Questa recensione è divisa in due
parti. Nella prima cercheremo di conoscere meglio i personaggi, le vicende
storiche e quelle editoriali che si muovono attorno alle Lettere. Nella seconda esamineremo nello specifico le tesi di
Quatremère.
Opere requisite dalle armate francesi nella campagna d'Italia 1796-1797: Raffaello, Estasi di Santa Cecilia (Bologna, Pinacoteca Nazionale) Fonte: Wikimedia commons |
Luglio 1796: la pubblicazione delle Lettere
Le Lettere di Quatremère sono sette. Sono fittizie, nel senso che non
si tratta di missive private, ma sono destinate alla pubblicazione. Compaiono a
stampa in una data imprecisata, ma probabilmente nei primi quindici giorni del
luglio 1796 (mai come nelle vicende della Rivoluzione francese le date sono
importanti; non solo gli anni, ma anche i mesi e a volte i giorni). Il loro
titolo esatto è Lettere sul pregiudizio
che potrebbero causare alle Arti e alla Scienza, la rimozione dei monumenti
dell’arte in Italia, lo smembramento delle sue scuole, la spoliazione delle sue
collezioni, gallerie, musei etc. Nell’edizione originale l’autore compare
solo in sigla (A.Q.) e il destinatario è ignoto. Solo in un’edizione successiva
(nel 1836) Quatremère specifica che la controparte è il generale venezuelano
Francisco de Miranda (se credevate che Miranda fosse una donna, non preoccupatevi;
capita a tutti). Del generale Miranda parleremo più avanti; per ora
immaginatelo come un eroe dei due mondi, esattamente come Garibaldi; ma terribilmente
più sfortunato). Come detto l’effetto delle lettere sulla spoliazione delle
opere d’arte italiane è nullo. L’operazione è già in corso. Ne abbiamo già
parlato in precedenti occasioni. Si vedano ad esempio Paul Wescher, I furti d’arte e le Lettere dall’Italia di Gaspard Monge. Tutto quello che l’opera
produce è una petizione rivolta al Direttorio e firmata da 50 artisti fra i più
famosi di Francia, in cui si chiede di sospendere momentaneamente lo
spostamento delle opere e di valutare meglio la validità delle tesi di
Quatremère. Un appello che cadrà nel vuoto e che ricordiamo solo perché, fra i
cinquanta artisti, compare anche il nome di Dominique Vivant-Denon, futuro
direttore del Museo Napoleone (il Louvre), che dal 1802 dirigerà (con grande competenza)

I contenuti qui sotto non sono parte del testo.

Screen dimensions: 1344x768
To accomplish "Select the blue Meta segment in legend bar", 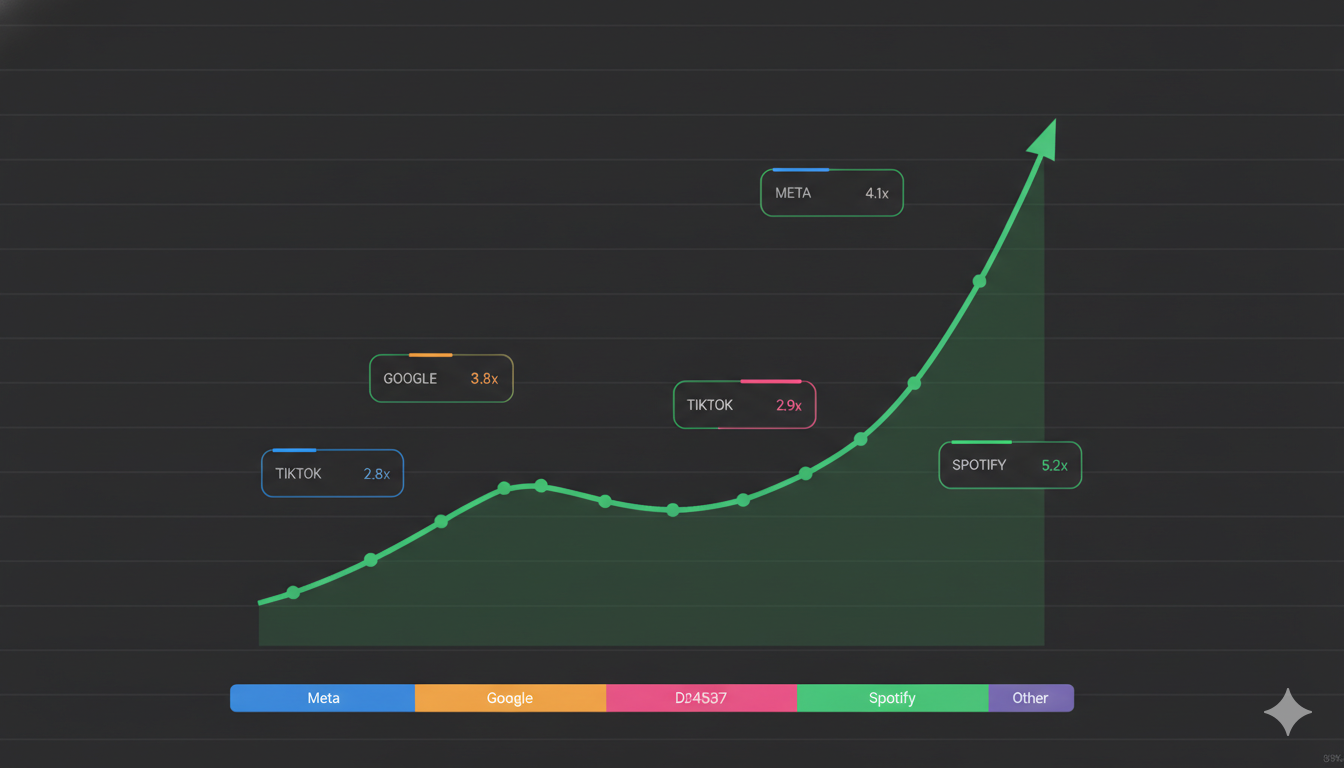I will click(323, 698).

la selezione delle opere da asportare non solo dall’Italia, ma da tutta
Europa.
Si diceva che le Lettere nascono morte. Non potrebbe
essere diversamente. Si tratta di un manifesto chiaramente indirizzato contro
la politica della Convenzione, scritto da un uomo che vive in clandestinità,
condannato a morte in contumacia in seguito al tentativo di colpo di Stato del
5 ottobre 1795 (13 vendemmiaio anno IV), in cui i sostenitori della monarchia
costituzionale cercano di riprendere in mano il potere. La storia personale di
Quatremère, in realtà, è lineare: partecipa alla Rivoluzione nelle fila di
coloro che guardano come sbocco al modello politico inglese, con una monarchia
i cui poteri sono ampiamente sottoposti a controllo parlamentare. La sua Rivoluzione
è quella della Dichiarazione dei diritti universali e della Costituzione del
1791. Naturalmente, il succedersi delle vicende storiche lo travolge.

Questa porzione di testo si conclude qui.